Two citizens spoke to council. One had questions about the effects of demolition on nearby merchants. The other, a longtime Cedar Avenue business owner, voiced apprehension about future development as the properties sit on a large and very visible slice of downtown Trail.

Margaret Crawford presented on behalf of Comfort Walk Shoes, located a few doors down from the soon-to-be demolished 1144 Cedar Avenue.

She asked if businesses in close proximity would be advised ahead of time about how to best protect their merchandise or if hours of operation would have to be varied to accommodate what will likely be very dusty work.

Chief Administrative Officer David Perehudoff replied that the city would be meeting via teleconference with the contractor, Dakota Reclamators Ltd., this week. As well, the company is expecting to mobilize and be in the city to start work next week.

“At that point in time we will discuss all the issues associated with demolition, and the associated impacts to the neighbouring properties, including whether or not there is a need to come up with a plan that looks at traffic control and to address any other servicing issues over the course of the project,” he explained.

“More specifically, the city or contractor will directly consult with the neighbouring properties, not only to advise in terms of the process and schedule, but if there will be any business interruptions or concerns associated with any aspect of the demo and how it will affect each businesses,” Perehudoff said.

“Our goal is to minimize any disruption, and to try to work within reasonable parameters so businesses can stay open and aren’t negatively impacted.”

Further, there is a plan to install a camera across from the site that will stream the demolition online, similar to what the city did during the Columbia River Skywalk and Riverfront Centre builds.

“This will provide the public with the opportunity to view progress directly as the building is torn town and the site is restored,” Perehudoff told the Trail Times on Tuesday.

Rino Merlo, owner of the former City Bakery, also addressed council.

“I am not here to complain about the zoning,” he began. “I want to caution council, I’ve seen developments in downtown Trail that were pushed through because it was felt that Trail needed development, whether it was good or bad.”
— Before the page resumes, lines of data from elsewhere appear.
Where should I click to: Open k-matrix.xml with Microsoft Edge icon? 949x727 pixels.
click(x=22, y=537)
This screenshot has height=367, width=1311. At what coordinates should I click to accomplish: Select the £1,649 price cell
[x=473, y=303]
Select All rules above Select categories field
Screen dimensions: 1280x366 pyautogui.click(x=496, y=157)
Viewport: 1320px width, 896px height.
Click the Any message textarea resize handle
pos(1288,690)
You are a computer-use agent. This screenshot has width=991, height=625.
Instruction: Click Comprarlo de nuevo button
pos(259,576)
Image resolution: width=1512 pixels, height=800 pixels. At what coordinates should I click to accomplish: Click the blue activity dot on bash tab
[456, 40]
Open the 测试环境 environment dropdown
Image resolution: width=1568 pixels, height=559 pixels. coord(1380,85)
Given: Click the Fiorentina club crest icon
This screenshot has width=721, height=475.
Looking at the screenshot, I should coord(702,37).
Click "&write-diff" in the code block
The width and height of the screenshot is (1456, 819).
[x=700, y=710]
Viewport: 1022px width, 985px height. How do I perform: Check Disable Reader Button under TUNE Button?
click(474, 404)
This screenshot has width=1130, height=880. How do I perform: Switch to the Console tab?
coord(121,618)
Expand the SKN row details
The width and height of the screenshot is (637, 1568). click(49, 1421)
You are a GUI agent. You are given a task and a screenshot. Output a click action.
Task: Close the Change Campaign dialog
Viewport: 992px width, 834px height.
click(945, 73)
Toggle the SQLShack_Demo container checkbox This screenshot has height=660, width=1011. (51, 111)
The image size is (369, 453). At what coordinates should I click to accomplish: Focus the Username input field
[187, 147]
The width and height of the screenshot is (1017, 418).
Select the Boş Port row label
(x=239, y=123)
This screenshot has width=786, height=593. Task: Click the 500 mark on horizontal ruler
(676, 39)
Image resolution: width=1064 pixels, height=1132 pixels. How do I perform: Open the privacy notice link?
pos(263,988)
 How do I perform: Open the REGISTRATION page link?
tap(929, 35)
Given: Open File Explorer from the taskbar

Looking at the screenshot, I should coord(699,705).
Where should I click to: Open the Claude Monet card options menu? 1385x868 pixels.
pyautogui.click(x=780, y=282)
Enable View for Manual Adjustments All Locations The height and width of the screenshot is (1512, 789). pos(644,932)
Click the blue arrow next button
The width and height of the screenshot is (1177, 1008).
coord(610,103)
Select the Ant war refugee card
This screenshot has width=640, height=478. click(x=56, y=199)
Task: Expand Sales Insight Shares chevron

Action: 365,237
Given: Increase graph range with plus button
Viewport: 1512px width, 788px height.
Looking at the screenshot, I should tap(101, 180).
Downtown is evolving, especially in the past few years, Merlo continued.

“It’s changing and we have to recognize and feed that,” he said. “But we are running out of land downtown, and not only is it (Union Hotel properties) owned by the city , but also by the people of Trail.

“The downtown area has to participate (with development) and it has to benefit by this development,” said Merlo.

“And I am quite sure the commercial property owners would work with the City of Trail in regards to that development … because it has to benefit the entire downtown Trail.”

Later, during the regular meeting, council gave three readings to consolidate the zoning to “C1” or general commercial for all three properties associated with the Union Hotel demolition.

Uniform zoning designation to C1 provides a broader mix of uses, including professional offices and retail businesses. The current designation of highway commercial, or “C5,” allows for uses like service stations and car washes, which are not considered to be suitable for the site.